Arrange everything from the line containing "Click the Link Gradle project link" down to the line containing "point(936,612)" as a numbered list, omitting blank lines and leaving out the pictures.
======== Data to process ========
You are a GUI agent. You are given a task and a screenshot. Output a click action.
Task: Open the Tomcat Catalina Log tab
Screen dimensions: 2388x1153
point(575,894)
========
======== Data to process ========
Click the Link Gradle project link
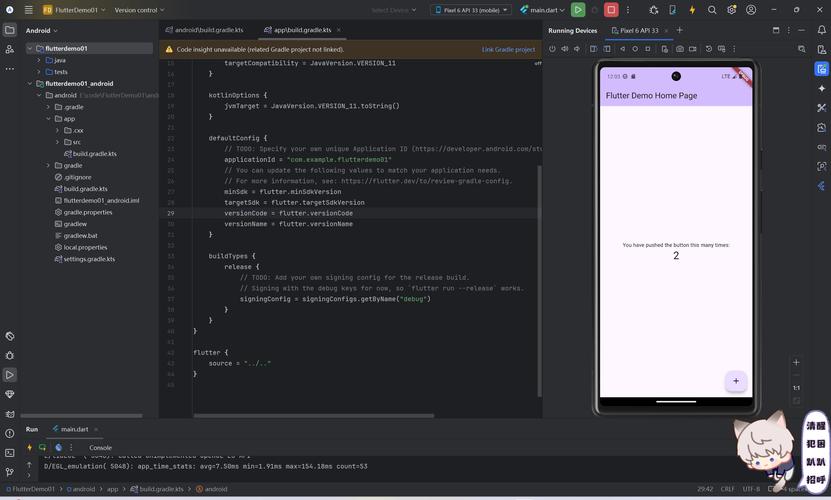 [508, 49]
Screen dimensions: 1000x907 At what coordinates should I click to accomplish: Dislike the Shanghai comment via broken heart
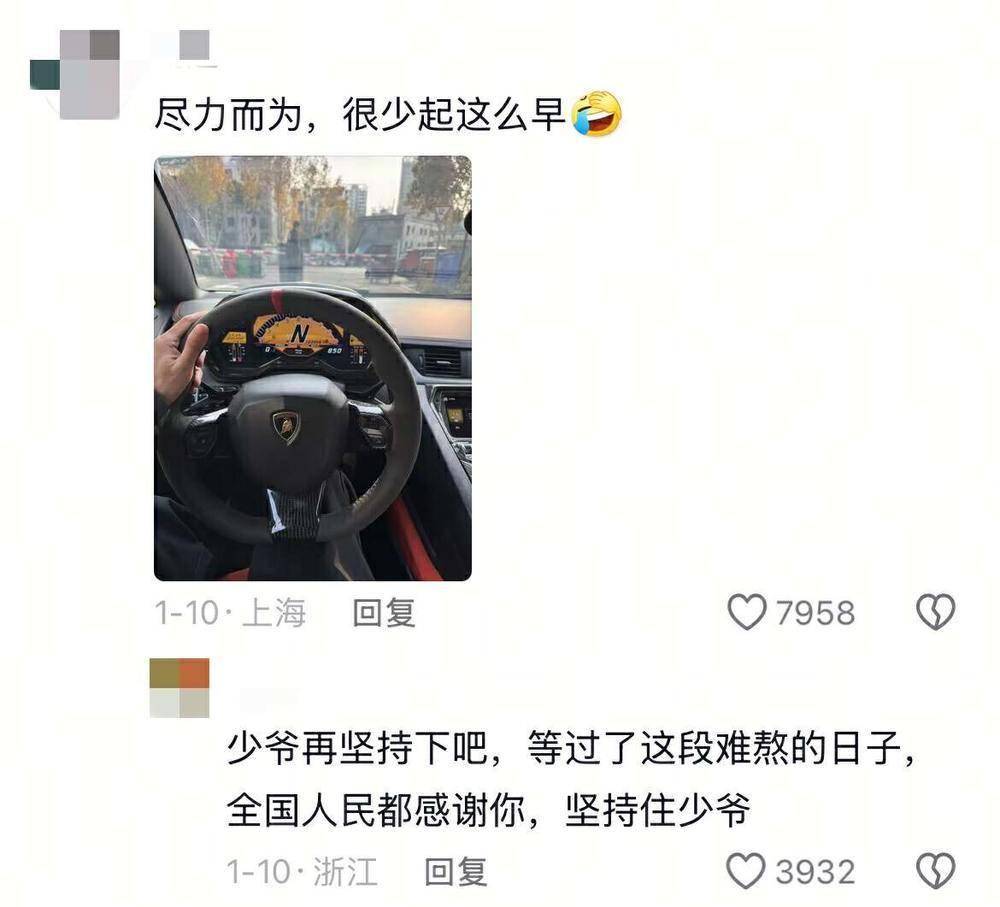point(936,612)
========
Expected answer:
1. Click the Link Gradle project link
2.  [508, 49]
3. Screen dimensions: 1000x907 At what coordinates should I click to accomplish: Dislike the Shanghai comment via broken heart
4. point(936,612)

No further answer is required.